Instructions to follow:
Starting at the line that has "Task: Uncheck the Show all roles checkbox" and stopping after the line that has "1058x489 pixels.", reproduce the listing below exactly; omit everything else.

Records supplied:
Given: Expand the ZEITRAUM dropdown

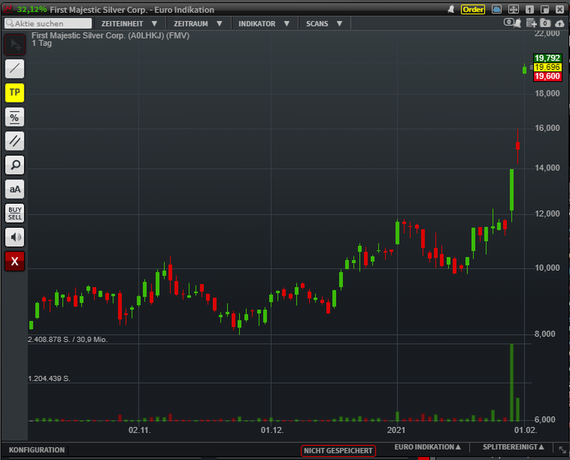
==
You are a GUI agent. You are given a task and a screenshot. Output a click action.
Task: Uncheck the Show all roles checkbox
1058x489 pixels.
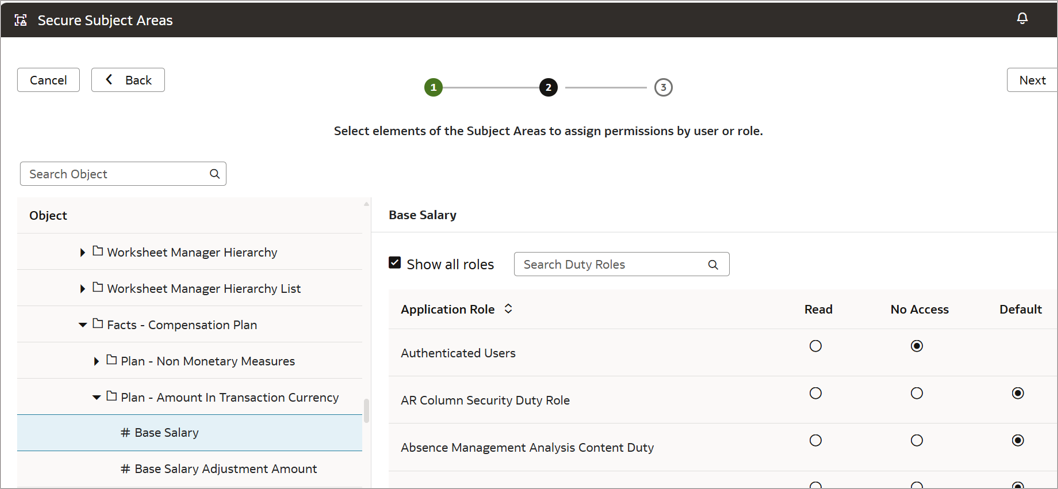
==
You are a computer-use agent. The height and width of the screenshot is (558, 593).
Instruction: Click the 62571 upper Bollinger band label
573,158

Exercise answer:
Task: Uncheck the Show all roles checkbox
1058x489 pixels.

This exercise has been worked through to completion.